When you reach the line containing "Task: Open the CEO" in the entries below, begin reproducing lines exactly, and stop once the line containing "439x289 pixels." is done.

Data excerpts
━━━━━━━━
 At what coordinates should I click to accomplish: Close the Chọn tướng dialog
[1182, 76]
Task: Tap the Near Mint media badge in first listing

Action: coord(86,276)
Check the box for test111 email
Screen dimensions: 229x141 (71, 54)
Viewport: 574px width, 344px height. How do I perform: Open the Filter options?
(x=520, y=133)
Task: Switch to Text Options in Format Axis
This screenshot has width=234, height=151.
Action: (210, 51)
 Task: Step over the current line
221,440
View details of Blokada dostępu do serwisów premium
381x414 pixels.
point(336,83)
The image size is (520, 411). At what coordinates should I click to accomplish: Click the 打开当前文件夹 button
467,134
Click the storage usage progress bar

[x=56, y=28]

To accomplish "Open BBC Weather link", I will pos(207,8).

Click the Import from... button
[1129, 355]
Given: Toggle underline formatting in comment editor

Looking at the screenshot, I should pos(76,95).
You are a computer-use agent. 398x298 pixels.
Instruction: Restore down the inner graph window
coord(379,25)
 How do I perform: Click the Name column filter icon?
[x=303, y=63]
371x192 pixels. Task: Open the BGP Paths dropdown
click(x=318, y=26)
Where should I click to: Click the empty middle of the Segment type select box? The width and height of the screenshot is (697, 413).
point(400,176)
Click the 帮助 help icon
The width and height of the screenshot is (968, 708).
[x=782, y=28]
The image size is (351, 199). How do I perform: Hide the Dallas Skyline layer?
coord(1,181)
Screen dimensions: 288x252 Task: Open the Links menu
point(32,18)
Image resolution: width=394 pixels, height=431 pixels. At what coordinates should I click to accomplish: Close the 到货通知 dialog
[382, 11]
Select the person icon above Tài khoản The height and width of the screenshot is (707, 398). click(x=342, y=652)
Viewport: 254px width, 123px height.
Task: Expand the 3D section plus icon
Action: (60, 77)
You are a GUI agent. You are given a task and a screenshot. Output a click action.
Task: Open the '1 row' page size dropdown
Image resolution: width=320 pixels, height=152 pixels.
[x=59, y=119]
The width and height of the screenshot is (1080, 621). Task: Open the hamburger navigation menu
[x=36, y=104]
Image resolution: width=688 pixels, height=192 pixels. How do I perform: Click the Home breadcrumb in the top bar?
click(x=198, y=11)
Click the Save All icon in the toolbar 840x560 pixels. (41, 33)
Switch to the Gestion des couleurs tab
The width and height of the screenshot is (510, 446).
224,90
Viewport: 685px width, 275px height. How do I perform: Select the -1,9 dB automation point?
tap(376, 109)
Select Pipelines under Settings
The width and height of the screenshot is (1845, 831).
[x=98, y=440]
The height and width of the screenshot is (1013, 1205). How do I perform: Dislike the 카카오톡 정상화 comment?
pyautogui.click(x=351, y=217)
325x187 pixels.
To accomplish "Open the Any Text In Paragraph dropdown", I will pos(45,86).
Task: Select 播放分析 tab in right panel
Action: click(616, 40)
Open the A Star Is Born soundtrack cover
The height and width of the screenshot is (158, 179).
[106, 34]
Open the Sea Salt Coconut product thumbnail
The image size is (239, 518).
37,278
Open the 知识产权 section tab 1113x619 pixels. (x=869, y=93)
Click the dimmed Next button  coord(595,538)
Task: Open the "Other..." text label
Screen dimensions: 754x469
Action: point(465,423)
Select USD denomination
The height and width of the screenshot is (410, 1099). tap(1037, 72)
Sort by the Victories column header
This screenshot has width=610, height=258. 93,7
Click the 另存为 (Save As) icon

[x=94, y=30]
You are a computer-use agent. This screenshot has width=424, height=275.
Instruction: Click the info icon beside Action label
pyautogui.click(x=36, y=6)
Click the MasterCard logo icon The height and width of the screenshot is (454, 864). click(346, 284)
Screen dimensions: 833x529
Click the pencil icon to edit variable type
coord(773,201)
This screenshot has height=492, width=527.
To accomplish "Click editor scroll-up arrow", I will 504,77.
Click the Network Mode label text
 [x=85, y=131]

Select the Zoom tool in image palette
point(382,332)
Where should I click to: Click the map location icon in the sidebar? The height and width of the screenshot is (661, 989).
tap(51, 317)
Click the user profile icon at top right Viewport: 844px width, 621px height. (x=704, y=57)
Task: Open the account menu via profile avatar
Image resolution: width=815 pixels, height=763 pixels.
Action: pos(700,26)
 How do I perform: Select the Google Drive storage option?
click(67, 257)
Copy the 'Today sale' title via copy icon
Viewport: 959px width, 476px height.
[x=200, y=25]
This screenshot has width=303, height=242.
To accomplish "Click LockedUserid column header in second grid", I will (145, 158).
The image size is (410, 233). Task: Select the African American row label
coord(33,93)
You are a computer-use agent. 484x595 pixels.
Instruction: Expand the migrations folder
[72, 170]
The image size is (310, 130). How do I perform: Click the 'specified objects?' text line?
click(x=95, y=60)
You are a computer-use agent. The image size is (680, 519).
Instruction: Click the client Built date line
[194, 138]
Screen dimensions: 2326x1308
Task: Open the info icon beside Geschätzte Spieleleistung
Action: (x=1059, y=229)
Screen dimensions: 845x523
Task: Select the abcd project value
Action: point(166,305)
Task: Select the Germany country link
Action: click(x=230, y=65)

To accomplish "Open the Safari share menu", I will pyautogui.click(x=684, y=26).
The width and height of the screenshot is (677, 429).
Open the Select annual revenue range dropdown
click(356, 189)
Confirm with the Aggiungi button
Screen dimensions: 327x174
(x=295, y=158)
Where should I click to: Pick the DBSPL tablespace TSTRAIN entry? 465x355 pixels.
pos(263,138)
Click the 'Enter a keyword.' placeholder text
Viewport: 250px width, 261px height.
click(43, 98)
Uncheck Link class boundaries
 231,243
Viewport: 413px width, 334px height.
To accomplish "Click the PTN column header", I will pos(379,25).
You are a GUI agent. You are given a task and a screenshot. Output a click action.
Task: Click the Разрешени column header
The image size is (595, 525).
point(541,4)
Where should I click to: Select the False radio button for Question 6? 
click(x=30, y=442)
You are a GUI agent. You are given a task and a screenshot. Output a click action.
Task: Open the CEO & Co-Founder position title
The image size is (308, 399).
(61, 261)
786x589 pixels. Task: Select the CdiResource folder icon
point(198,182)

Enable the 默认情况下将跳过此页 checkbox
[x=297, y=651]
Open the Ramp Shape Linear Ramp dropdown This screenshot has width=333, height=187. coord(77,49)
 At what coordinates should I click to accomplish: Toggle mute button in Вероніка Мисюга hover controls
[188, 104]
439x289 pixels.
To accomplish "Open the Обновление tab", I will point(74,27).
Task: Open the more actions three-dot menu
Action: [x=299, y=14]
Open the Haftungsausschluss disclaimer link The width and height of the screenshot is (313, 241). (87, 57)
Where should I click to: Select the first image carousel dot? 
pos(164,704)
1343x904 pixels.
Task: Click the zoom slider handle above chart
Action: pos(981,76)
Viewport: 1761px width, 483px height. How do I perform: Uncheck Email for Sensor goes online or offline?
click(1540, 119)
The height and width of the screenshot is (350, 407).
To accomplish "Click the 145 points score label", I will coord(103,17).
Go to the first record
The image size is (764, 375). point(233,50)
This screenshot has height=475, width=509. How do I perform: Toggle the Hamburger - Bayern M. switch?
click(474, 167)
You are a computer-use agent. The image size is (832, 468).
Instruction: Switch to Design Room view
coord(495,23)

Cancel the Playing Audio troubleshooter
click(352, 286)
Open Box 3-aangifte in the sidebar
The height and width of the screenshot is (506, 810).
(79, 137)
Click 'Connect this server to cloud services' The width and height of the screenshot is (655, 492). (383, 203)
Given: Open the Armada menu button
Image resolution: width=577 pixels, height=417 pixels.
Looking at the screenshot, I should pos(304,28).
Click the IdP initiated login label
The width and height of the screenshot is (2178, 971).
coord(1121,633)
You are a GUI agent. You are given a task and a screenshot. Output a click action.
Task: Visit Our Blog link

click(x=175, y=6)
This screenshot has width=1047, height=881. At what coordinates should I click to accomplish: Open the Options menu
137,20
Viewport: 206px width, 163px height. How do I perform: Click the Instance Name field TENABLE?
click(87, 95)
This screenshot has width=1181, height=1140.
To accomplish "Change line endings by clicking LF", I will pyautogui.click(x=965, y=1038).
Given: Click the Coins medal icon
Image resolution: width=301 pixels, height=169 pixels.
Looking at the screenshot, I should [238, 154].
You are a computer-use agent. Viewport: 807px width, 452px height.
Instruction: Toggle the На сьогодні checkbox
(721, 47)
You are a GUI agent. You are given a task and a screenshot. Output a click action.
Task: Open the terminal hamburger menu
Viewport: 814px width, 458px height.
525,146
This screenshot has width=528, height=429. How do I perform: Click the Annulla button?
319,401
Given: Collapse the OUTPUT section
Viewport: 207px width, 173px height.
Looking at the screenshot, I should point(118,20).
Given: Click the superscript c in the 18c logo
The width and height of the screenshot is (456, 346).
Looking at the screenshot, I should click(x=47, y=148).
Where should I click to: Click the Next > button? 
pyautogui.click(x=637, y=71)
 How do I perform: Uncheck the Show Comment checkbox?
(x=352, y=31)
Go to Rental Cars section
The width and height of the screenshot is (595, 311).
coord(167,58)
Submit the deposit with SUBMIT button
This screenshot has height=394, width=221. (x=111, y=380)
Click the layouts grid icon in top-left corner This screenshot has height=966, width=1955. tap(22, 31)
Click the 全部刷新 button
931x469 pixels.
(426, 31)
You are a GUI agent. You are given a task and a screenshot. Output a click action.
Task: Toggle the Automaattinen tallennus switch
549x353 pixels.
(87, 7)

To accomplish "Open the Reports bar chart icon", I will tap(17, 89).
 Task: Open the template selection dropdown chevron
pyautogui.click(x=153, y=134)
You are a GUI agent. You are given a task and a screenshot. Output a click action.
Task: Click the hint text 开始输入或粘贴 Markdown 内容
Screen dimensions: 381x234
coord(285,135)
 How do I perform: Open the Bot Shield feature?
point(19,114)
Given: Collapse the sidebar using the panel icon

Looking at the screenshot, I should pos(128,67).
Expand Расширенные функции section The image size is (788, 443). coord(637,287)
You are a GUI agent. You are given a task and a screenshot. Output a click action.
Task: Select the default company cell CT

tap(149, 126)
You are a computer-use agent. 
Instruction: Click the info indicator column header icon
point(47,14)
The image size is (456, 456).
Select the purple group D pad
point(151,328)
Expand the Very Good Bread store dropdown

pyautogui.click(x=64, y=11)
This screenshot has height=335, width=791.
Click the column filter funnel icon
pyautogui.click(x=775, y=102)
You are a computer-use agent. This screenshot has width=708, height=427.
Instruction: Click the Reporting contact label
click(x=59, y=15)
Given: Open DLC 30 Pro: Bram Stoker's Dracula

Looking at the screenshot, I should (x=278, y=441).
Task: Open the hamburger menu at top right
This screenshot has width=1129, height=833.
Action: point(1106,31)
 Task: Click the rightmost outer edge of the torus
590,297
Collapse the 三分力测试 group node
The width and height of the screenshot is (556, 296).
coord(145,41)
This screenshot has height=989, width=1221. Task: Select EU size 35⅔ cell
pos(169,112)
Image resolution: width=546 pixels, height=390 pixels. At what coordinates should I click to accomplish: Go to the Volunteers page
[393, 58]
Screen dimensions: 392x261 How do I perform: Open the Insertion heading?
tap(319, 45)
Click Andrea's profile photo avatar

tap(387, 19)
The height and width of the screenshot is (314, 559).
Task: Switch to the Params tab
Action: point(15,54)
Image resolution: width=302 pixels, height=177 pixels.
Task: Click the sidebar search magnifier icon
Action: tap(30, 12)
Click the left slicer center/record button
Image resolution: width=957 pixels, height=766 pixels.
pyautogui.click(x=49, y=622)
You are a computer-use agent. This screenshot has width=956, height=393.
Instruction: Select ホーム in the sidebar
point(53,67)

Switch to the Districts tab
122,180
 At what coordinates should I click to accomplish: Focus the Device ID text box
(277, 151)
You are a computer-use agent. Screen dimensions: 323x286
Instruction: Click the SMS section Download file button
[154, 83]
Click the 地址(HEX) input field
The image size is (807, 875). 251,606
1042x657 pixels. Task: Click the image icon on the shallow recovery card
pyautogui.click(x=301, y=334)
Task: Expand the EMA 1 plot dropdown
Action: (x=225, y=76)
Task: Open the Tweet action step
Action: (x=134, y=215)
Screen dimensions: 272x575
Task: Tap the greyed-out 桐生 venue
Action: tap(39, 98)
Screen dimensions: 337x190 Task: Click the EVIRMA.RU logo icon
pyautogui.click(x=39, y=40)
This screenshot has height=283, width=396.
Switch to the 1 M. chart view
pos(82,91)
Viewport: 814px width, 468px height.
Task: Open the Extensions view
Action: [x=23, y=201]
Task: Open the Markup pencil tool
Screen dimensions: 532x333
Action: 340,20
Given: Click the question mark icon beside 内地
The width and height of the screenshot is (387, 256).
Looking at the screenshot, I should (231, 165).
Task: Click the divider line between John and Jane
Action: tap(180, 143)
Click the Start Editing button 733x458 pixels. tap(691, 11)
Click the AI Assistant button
━━━━━━━━
_WRITTEN ANSWER_
Task: Open the CEO & Co-Founder position title
The image size is (308, 399).
(61, 261)
786x589 pixels. Task: Select the CdiResource folder icon
point(198,182)

Enable the 默认情况下将跳过此页 checkbox
[x=297, y=651]
Open the Ramp Shape Linear Ramp dropdown This screenshot has width=333, height=187. coord(77,49)
 At what coordinates should I click to accomplish: Toggle mute button in Вероніка Мисюга hover controls
[188, 104]
439x289 pixels.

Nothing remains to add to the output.